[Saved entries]
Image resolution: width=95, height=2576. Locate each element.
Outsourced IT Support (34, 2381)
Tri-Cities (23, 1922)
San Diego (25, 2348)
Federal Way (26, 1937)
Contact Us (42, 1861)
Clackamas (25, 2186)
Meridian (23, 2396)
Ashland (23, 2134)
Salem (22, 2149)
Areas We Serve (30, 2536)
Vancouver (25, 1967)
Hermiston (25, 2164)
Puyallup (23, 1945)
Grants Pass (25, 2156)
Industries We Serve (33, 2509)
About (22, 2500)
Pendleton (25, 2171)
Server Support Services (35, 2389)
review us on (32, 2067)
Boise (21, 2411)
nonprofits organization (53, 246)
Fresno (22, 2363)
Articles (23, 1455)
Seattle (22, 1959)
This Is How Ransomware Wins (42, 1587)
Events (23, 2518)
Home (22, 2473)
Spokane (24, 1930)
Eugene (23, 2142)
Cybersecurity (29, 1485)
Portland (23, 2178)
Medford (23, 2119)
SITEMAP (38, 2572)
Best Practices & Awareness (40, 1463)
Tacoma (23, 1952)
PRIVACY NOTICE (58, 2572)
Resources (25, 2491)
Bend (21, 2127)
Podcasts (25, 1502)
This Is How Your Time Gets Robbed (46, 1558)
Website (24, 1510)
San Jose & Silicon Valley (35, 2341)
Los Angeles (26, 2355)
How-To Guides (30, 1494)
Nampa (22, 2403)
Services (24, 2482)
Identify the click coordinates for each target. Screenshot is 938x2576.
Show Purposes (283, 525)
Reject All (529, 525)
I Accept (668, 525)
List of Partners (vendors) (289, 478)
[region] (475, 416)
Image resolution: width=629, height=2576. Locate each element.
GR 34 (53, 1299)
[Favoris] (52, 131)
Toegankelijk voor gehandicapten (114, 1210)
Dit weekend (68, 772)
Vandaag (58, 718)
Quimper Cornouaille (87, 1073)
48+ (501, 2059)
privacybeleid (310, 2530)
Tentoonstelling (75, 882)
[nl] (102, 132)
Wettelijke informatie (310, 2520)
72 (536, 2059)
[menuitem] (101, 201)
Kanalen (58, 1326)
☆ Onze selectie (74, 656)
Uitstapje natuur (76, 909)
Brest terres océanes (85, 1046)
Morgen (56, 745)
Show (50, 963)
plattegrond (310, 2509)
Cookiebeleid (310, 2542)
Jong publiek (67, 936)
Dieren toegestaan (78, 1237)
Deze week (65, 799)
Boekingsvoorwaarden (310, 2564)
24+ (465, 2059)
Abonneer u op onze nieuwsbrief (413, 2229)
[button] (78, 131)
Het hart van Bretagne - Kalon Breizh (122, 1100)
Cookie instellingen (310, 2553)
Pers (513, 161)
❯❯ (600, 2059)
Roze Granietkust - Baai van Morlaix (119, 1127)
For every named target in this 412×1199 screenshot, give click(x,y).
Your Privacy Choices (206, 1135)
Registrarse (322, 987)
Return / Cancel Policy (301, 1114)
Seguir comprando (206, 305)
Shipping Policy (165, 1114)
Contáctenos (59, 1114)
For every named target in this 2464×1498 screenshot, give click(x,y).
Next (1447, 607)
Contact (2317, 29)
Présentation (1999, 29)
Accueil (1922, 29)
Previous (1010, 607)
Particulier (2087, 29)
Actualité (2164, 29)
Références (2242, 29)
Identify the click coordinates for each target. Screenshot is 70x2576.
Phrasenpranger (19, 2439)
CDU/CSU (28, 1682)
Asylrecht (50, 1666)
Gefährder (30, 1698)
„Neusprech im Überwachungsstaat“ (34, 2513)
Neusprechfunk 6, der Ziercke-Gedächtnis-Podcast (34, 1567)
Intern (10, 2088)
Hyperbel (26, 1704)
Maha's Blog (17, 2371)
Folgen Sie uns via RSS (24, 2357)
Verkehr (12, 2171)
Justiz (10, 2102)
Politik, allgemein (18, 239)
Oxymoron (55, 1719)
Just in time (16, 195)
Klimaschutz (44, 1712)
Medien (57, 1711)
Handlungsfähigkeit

• [Exercise directions] When you transcribe the records above, keep every line exactly the same.

• [Answer below]
Image resolution: width=95, height=2576. Locate each element.
Outsourced IT Support (34, 2381)
Tri-Cities (23, 1922)
San Diego (25, 2348)
Federal Way (26, 1937)
Contact Us (42, 1861)
Clackamas (25, 2186)
Meridian (23, 2396)
Ashland (23, 2134)
Salem (22, 2149)
Areas We Serve (30, 2536)
Vancouver (25, 1967)
Hermiston (25, 2164)
Puyallup (23, 1945)
Grants Pass (25, 2156)
Industries We Serve (33, 2509)
About (22, 2500)
Pendleton (25, 2171)
Server Support Services (35, 2389)
review us on (32, 2067)
Boise (21, 2411)
nonprofits organization (53, 246)
Fresno (22, 2363)
Articles (23, 1455)
Seattle (22, 1959)
This Is How Ransomware Wins (42, 1587)
Events (23, 2518)
Home (22, 2473)
Spokane (24, 1930)
Eugene (23, 2142)
Cybersecurity (29, 1485)
Portland (23, 2178)
Medford (23, 2119)
SITEMAP (38, 2572)
Best Practices & Awareness (40, 1463)
Tacoma (23, 1952)
PRIVACY NOTICE (58, 2572)
Resources (25, 2491)
Bend (21, 2127)
Podcasts (25, 1502)
This Is How Your Time Gets Robbed (46, 1558)
Website (24, 1510)
San Jose & Silicon Valley (35, 2341)
Los Angeles (26, 2355)
How-To Guides (30, 1494)
Nampa (22, 2403)
Services (24, 2482)
Identify the click coordinates for each target. Screenshot is 938x2576.
Show Purposes (283, 525)
Reject All (529, 525)
I Accept (668, 525)
List of Partners (vendors) (289, 478)
[region] (475, 416)
Image resolution: width=629, height=2576. Locate each element.
GR 34 (53, 1299)
[Favoris] (52, 131)
Toegankelijk voor gehandicapten (114, 1210)
Dit weekend (68, 772)
Vandaag (58, 718)
Quimper Cornouaille (87, 1073)
48+ (501, 2059)
privacybeleid (310, 2530)
Tentoonstelling (75, 882)
[nl] (102, 132)
Wettelijke informatie (310, 2520)
72 (536, 2059)
[menuitem] (101, 201)
Kanalen (58, 1326)
☆ Onze selectie (74, 656)
Uitstapje natuur (76, 909)
Brest terres océanes (85, 1046)
Morgen (56, 745)
Show (50, 963)
plattegrond (310, 2509)
Cookiebeleid (310, 2542)
Jong publiek (67, 936)
Dieren toegestaan (78, 1237)
Deze week (65, 799)
Boekingsvoorwaarden (310, 2564)
24+ (465, 2059)
Abonneer u op onze nieuwsbrief (413, 2229)
[button] (78, 131)
Het hart van Bretagne - Kalon Breizh (122, 1100)
Cookie instellingen (310, 2553)
Pers (513, 161)
❯❯ (600, 2059)
Roze Granietkust - Baai van Morlaix (119, 1127)
For every named target in this 412×1199 screenshot, give click(x,y).
Your Privacy Choices (206, 1135)
Registrarse (322, 987)
Return / Cancel Policy (301, 1114)
Seguir comprando (206, 305)
Shipping Policy (165, 1114)
Contáctenos (59, 1114)
For every named target in this 2464×1498 screenshot, give click(x,y).
Next (1447, 607)
Contact (2317, 29)
Présentation (1999, 29)
Accueil (1922, 29)
Previous (1010, 607)
Particulier (2087, 29)
Actualité (2164, 29)
Références (2242, 29)
Identify the click coordinates for each target. Screenshot is 70x2576.
Phrasenpranger (19, 2439)
CDU/CSU (28, 1682)
Asylrecht (50, 1666)
Gefährder (30, 1698)
„Neusprech im Überwachungsstaat“ (34, 2513)
Neusprechfunk 6, der Ziercke-Gedächtnis-Podcast (34, 1567)
Intern (10, 2088)
Hyperbel (26, 1704)
Maha's Blog (17, 2371)
Folgen Sie uns via RSS (24, 2357)
Verkehr (12, 2171)
Justiz (10, 2102)
Politik, allgemein (18, 239)
Oxymoron (55, 1719)
Just in time (16, 195)
Klimaschutz (44, 1712)
Medien (57, 1711)
Handlungsfähigkeit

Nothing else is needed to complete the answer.